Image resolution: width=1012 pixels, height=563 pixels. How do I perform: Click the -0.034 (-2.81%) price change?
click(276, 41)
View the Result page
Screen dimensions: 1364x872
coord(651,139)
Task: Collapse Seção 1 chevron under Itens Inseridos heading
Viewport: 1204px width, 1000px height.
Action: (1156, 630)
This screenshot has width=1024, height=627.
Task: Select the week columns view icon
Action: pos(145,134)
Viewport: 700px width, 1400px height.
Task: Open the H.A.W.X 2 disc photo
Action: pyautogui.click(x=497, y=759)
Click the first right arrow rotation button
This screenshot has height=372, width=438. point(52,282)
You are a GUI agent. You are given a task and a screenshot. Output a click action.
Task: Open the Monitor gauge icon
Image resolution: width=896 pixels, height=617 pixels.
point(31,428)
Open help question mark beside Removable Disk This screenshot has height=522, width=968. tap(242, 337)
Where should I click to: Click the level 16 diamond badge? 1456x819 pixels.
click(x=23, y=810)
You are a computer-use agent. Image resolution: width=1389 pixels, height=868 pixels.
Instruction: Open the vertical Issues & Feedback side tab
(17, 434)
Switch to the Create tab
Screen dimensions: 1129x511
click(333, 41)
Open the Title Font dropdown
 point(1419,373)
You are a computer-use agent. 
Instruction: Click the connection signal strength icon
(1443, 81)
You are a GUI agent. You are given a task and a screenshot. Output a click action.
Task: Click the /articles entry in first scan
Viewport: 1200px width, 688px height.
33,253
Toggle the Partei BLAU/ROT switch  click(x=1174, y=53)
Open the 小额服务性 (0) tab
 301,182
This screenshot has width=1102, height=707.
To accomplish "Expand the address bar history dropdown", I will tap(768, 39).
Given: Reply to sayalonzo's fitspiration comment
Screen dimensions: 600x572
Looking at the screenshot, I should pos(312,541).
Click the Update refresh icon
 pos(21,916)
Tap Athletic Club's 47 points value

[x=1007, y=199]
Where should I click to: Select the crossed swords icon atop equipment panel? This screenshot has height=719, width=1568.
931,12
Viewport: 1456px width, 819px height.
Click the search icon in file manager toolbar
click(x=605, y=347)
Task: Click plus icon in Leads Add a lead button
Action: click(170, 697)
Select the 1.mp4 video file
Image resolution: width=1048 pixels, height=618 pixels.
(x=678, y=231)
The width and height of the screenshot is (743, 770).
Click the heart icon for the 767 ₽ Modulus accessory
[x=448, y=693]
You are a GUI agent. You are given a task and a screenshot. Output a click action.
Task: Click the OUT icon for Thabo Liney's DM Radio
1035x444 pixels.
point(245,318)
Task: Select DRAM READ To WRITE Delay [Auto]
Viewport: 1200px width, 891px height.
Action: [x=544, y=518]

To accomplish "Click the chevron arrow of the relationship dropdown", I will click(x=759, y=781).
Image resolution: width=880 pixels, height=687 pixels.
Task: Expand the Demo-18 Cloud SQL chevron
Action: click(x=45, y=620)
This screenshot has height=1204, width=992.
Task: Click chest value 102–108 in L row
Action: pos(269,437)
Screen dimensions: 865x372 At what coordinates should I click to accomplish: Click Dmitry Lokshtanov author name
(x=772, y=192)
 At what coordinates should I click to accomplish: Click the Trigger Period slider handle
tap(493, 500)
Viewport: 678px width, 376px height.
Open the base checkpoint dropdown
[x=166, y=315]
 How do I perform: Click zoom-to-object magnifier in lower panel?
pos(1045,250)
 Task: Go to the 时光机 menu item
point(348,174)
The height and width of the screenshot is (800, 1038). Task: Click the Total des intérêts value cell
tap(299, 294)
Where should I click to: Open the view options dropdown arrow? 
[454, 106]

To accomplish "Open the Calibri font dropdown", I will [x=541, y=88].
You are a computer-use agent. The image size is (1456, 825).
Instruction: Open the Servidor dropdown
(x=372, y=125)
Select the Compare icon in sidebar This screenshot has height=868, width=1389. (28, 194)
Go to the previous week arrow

═══

Line by line, please reproduce the records exactly.

**Your response**
Image resolution: width=1012 pixels, height=563 pixels. How do I perform: Click the -0.034 (-2.81%) price change?
click(276, 41)
View the Result page
Screen dimensions: 1364x872
coord(651,139)
Task: Collapse Seção 1 chevron under Itens Inseridos heading
Viewport: 1204px width, 1000px height.
Action: (1156, 630)
This screenshot has width=1024, height=627.
Task: Select the week columns view icon
Action: pos(145,134)
Viewport: 700px width, 1400px height.
Task: Open the H.A.W.X 2 disc photo
Action: pyautogui.click(x=497, y=759)
Click the first right arrow rotation button
This screenshot has height=372, width=438. point(52,282)
You are a GUI agent. You are given a task and a screenshot. Output a click action.
Task: Open the Monitor gauge icon
Image resolution: width=896 pixels, height=617 pixels.
point(31,428)
Open help question mark beside Removable Disk This screenshot has height=522, width=968. tap(242, 337)
Where should I click to: Click the level 16 diamond badge? 1456x819 pixels.
click(x=23, y=810)
You are a computer-use agent. Image resolution: width=1389 pixels, height=868 pixels.
Instruction: Open the vertical Issues & Feedback side tab
(17, 434)
Switch to the Create tab
Screen dimensions: 1129x511
click(333, 41)
Open the Title Font dropdown
 point(1419,373)
You are a computer-use agent. 
Instruction: Click the connection signal strength icon
(1443, 81)
You are a GUI agent. You are given a task and a screenshot. Output a click action.
Task: Click the /articles entry in first scan
Viewport: 1200px width, 688px height.
33,253
Toggle the Partei BLAU/ROT switch  click(x=1174, y=53)
Open the 小额服务性 (0) tab
 301,182
This screenshot has width=1102, height=707.
To accomplish "Expand the address bar history dropdown", I will tap(768, 39).
Given: Reply to sayalonzo's fitspiration comment
Screen dimensions: 600x572
Looking at the screenshot, I should pos(312,541).
Click the Update refresh icon
 pos(21,916)
Tap Athletic Club's 47 points value

[x=1007, y=199]
Where should I click to: Select the crossed swords icon atop equipment panel? This screenshot has height=719, width=1568.
931,12
Viewport: 1456px width, 819px height.
Click the search icon in file manager toolbar
click(x=605, y=347)
Task: Click plus icon in Leads Add a lead button
Action: click(170, 697)
Select the 1.mp4 video file
Image resolution: width=1048 pixels, height=618 pixels.
(x=678, y=231)
The width and height of the screenshot is (743, 770).
Click the heart icon for the 767 ₽ Modulus accessory
[x=448, y=693]
You are a GUI agent. You are given a task and a screenshot. Output a click action.
Task: Click the OUT icon for Thabo Liney's DM Radio
1035x444 pixels.
point(245,318)
Task: Select DRAM READ To WRITE Delay [Auto]
Viewport: 1200px width, 891px height.
Action: [x=544, y=518]

To accomplish "Click the chevron arrow of the relationship dropdown", I will click(x=759, y=781).
Image resolution: width=880 pixels, height=687 pixels.
Task: Expand the Demo-18 Cloud SQL chevron
Action: click(x=45, y=620)
This screenshot has height=1204, width=992.
Task: Click chest value 102–108 in L row
Action: pos(269,437)
Screen dimensions: 865x372 At what coordinates should I click to accomplish: Click Dmitry Lokshtanov author name
(x=772, y=192)
 At what coordinates should I click to accomplish: Click the Trigger Period slider handle
tap(493, 500)
Viewport: 678px width, 376px height.
Open the base checkpoint dropdown
[x=166, y=315]
 How do I perform: Click zoom-to-object magnifier in lower panel?
pos(1045,250)
 Task: Go to the 时光机 menu item
point(348,174)
The height and width of the screenshot is (800, 1038). Task: Click the Total des intérêts value cell
tap(299, 294)
Where should I click to: Open the view options dropdown arrow? 
[454, 106]

To accomplish "Open the Calibri font dropdown", I will [x=541, y=88].
You are a computer-use agent. The image size is (1456, 825).
Instruction: Open the Servidor dropdown
(x=372, y=125)
Select the Compare icon in sidebar This screenshot has height=868, width=1389. (28, 194)
Go to the previous week arrow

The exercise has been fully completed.